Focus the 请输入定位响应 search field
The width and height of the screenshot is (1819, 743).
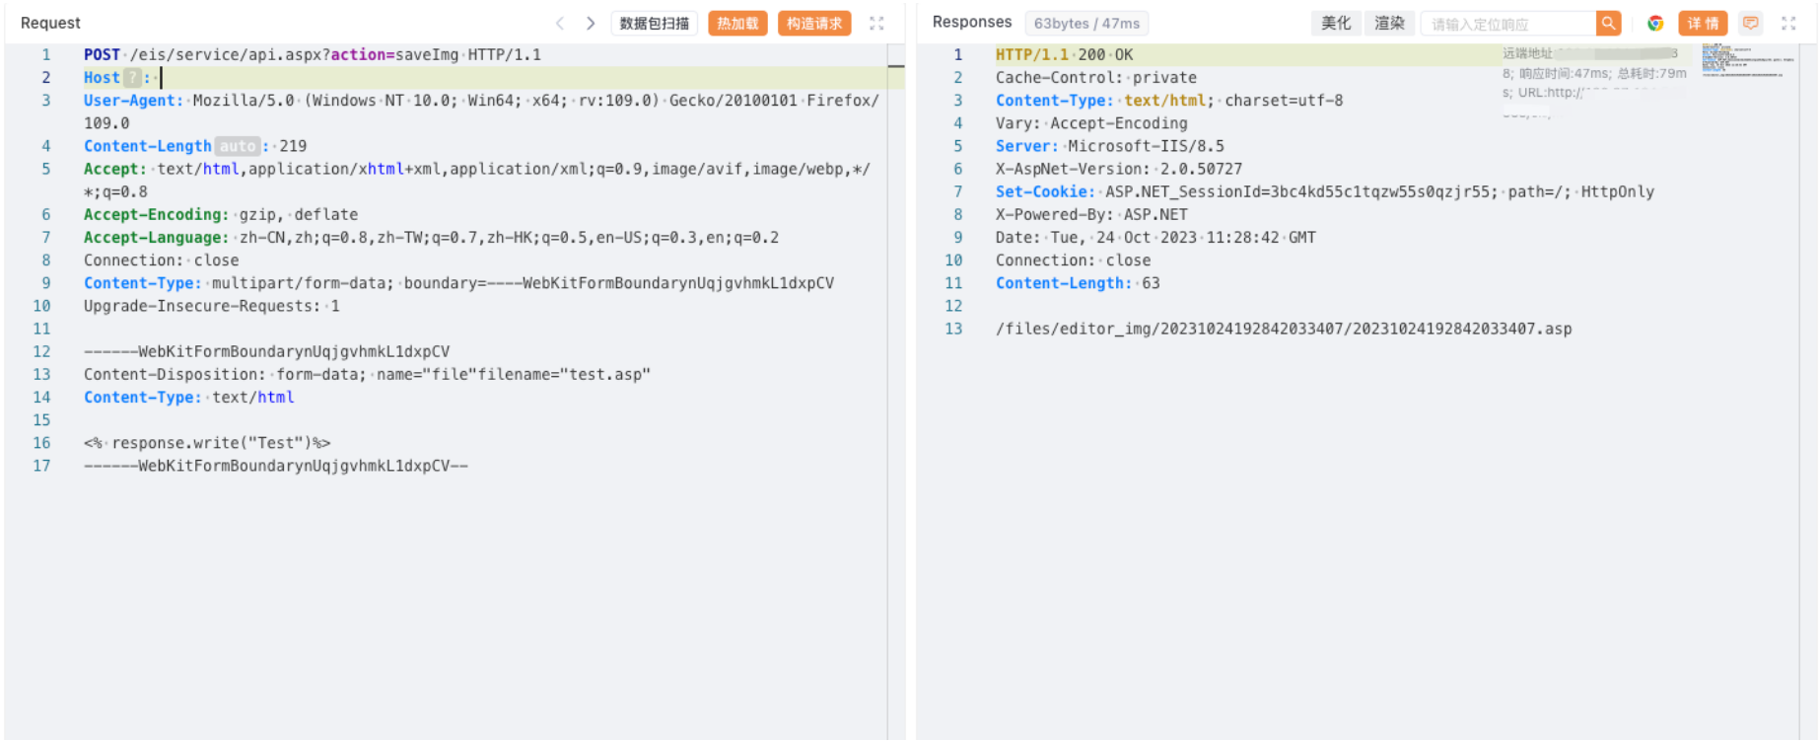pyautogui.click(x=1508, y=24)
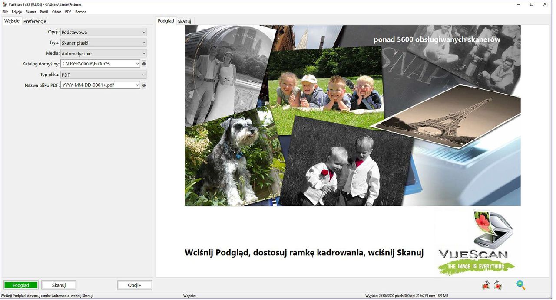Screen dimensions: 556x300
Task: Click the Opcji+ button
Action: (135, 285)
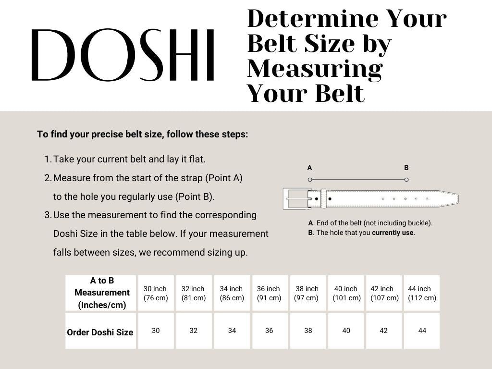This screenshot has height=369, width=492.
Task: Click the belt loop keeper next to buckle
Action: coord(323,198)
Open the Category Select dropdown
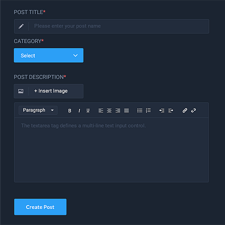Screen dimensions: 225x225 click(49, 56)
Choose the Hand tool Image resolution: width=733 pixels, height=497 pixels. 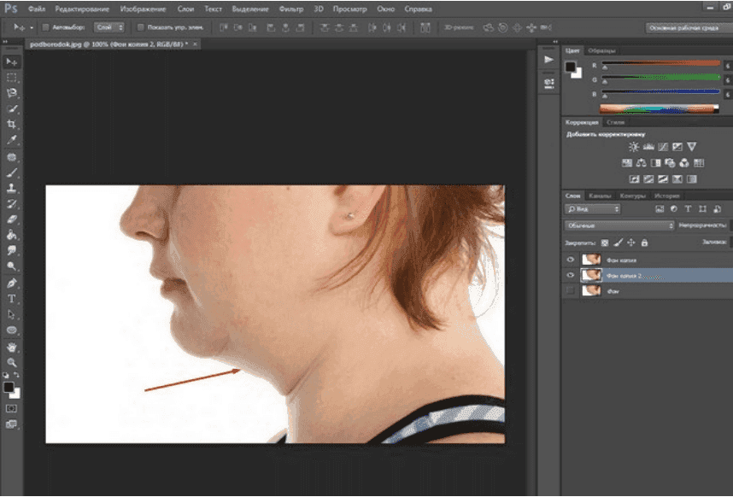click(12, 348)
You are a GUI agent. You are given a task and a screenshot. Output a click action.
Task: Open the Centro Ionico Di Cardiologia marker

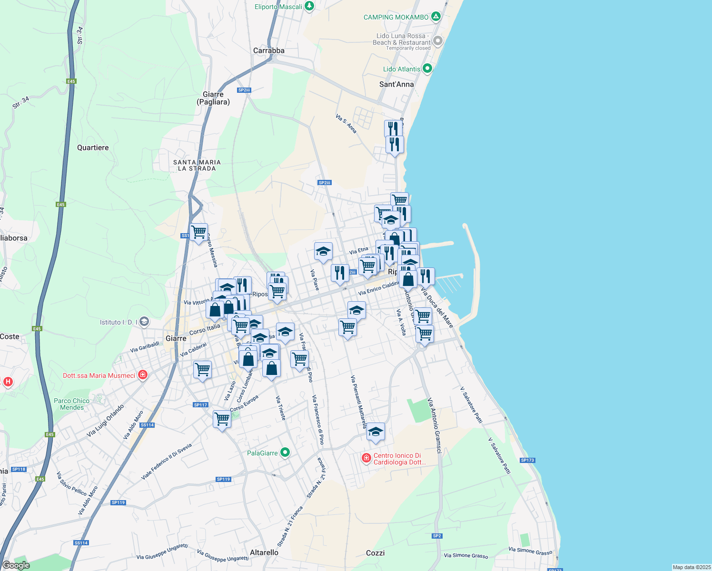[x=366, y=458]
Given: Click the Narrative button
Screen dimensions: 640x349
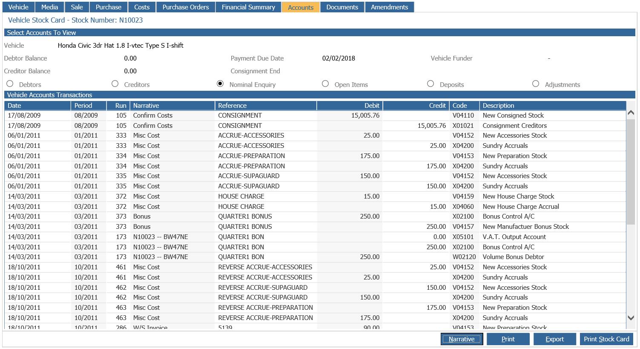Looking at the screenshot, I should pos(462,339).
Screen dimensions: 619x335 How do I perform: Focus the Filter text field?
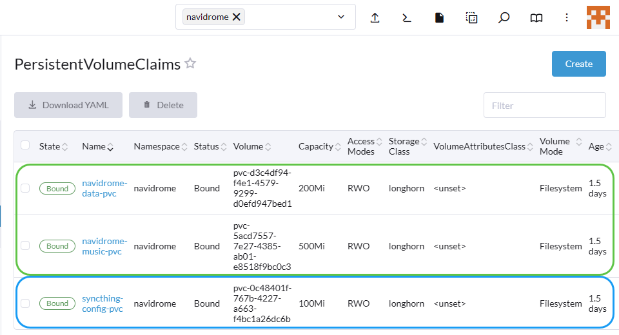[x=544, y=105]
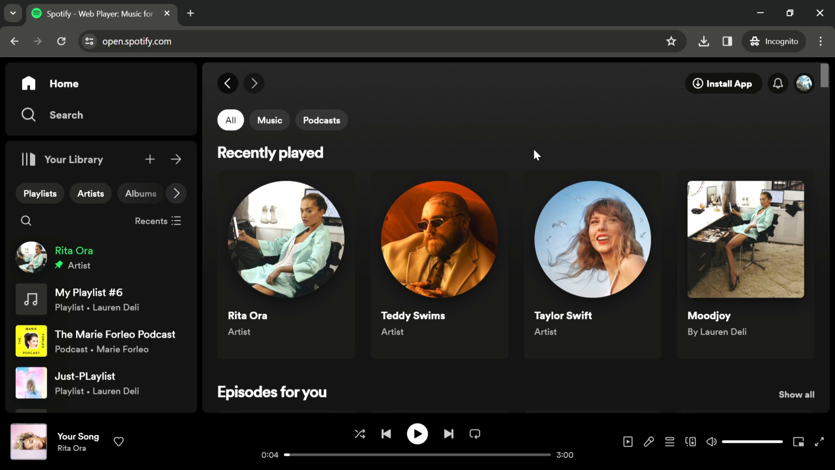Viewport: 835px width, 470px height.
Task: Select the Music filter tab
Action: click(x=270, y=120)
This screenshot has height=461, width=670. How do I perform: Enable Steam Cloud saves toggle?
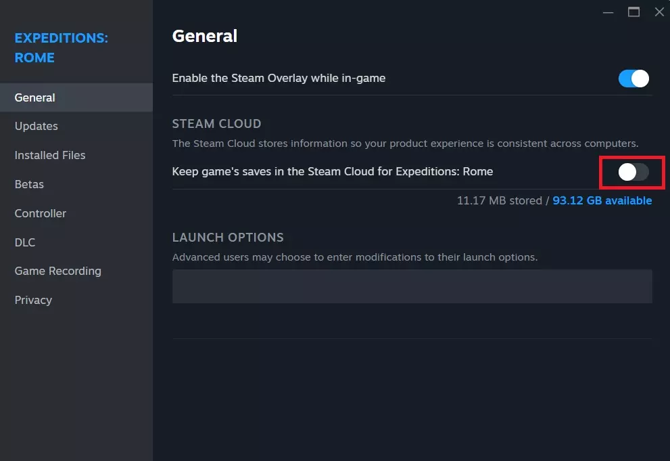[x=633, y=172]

Directions: What you give back must be exactly the lines of the listing above from the line containing "Task: Open the" through its last line, inclusive, without pictures, please.

Answer to the exercise:
Task: Open the Centro Ionico Di Cardiologia marker

[x=366, y=458]
Given: Click the Narrative button
Screen dimensions: 640x349
Looking at the screenshot, I should pos(462,339).
Screen dimensions: 619x335 How do I perform: Focus the Filter text field?
[x=544, y=105]
Viewport: 835px width, 470px height.
Task: Select the Music filter tab
Action: click(x=270, y=120)
This screenshot has height=461, width=670. How do I perform: Enable Steam Cloud saves toggle?
[x=633, y=172]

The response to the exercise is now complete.